Extract to read |
Transendothelial Migration Assays

Transendothelial migration assays were performed as described.9,10 MCP-1/CCL2 (50 ng/mL) was used as a relevant chemokine. BMVEC were pretreated with PARP inhibitors and stimulated with TNFα (50 ng/ml). Treatments were removed prior to monocyte introduction. Chemotaxis was allowed for 2  hours. The data are shown as fold difference in migration (mean ±s.e.m.) from triplicate determinations, calculated from the number of migrated monocytes for each experimental condition divided by the number of migrated monocytes in the untreated, no chemoattractant control.

Transendothelial Electrical Resistance (TEER)

BMVEC were plated on collagen type I coated 96W20idf electrode arrays (Applied Biophysics, Troy, NY, USA) and were treated with PARP inhibitors for 24 hours. Transendothelial electrical resistance (TEER) measurements were performed using the 1600R ECIS System (Applied Biophysics, Troy, NY, USA) as described.9,10,16 The results are presented as the average percent change from baseline TEER (expressed as average±s.e.m.) from at least three independent experiments consisting of four to six replicates each.

PCR Array and qPCR

A PCR-based microarray for evaluating the expression of genes involved in inflammatory response was done using RT2-profiler PCR Array (PAHS-077C) (SABioscience, Frederick, MD, USA).17 Specific primers and probes for occludin, claudin-5, and snail-1 genes were purchased from Life Technologies and performed using the StepOnePlus real-time PCR system (Life Technologies). Amplification was analyzed using the ΔΔCt method, using a web-based data analysis tool (SABiosciences, QIAGEN Inc., Valencia, CA, USA), by normalization to housekeeping genes and fold-change calculated from the difference between experimental condition and untreated control.

Chemokine and Cytokine ELISA

Genes, identified from PCR arrays, were evaluated for protein expression using commercially available ELISA kits for IP10/CXCL10 and CCL5/RANTES (R&D Systems), according to the manufacturer's instructions.

Supplied entries |
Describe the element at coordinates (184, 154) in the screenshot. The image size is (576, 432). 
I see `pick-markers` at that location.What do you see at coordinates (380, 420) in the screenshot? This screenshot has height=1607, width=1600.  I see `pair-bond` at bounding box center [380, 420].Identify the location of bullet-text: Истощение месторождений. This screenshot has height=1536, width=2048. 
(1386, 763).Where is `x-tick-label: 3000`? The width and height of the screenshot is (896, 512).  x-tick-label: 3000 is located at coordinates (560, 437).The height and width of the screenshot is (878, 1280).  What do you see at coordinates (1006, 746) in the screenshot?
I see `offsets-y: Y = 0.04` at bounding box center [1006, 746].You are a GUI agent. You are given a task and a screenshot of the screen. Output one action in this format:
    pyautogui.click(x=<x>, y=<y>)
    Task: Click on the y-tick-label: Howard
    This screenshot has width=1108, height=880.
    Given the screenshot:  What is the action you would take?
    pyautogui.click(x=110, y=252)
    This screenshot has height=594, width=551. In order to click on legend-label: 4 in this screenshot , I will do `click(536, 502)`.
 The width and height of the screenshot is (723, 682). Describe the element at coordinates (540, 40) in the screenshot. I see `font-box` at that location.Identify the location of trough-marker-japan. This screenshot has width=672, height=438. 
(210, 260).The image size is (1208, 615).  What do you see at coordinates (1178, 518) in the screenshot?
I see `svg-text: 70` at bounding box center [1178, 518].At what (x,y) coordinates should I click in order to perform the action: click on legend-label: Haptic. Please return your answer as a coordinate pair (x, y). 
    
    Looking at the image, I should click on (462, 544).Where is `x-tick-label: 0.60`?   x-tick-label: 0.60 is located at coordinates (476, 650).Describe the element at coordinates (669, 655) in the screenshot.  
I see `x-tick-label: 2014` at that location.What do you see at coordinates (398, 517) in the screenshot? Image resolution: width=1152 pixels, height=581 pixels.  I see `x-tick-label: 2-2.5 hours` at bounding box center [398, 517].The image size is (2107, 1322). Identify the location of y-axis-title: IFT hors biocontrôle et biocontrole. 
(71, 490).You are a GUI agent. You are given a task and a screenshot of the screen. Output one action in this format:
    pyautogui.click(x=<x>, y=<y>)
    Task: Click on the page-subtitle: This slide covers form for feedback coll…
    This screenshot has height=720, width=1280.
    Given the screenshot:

Task instructions | Transcribe the passage of the assay methods excerpt starting at "A PCR-based microarray" and ending at "the manufacturer's instructions.". The material does not figure in this exercise.

Expected answer |
A PCR-based microarray for evaluating the expression of genes involved in inflammatory response was done using RT2-profiler PCR Array (PAHS-077C) (SABioscience, Frederick, MD, USA).17 Specific primers and probes for occludin, claudin-5, and snail-1 genes were purchased from Life Technologies and performed using the StepOnePlus real-time PCR system (Life Technologies). Amplification was analyzed using the ΔΔCt method, using a web-based data analysis tool (SABiosciences, QIAGEN Inc., Valencia, CA, USA), by normalization to housekeeping genes and fold-change calculated from the difference between experimental condition and untreated control.

Chemokine and Cytokine ELISA

Genes, identified from PCR arrays, were evaluated for protein expression using commercially available ELISA kits for IP10/CXCL10 and CCL5/RANTES (R&D Systems), according to the manufacturer's instructions.